### Job
Write out every line of the entries below as a numbered list, leaving out any blank lines.

### Data in this exercise
+++
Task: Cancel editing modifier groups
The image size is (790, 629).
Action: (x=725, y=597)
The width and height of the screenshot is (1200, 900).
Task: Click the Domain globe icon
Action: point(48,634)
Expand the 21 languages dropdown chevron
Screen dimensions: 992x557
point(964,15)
+++
### Worked answer
1. Task: Cancel editing modifier groups
2. The image size is (790, 629).
3. Action: (x=725, y=597)
4. The width and height of the screenshot is (1200, 900).
5. Task: Click the Domain globe icon
6. Action: point(48,634)
7. Expand the 21 languages dropdown chevron
8. Screen dimensions: 992x557
9. point(964,15)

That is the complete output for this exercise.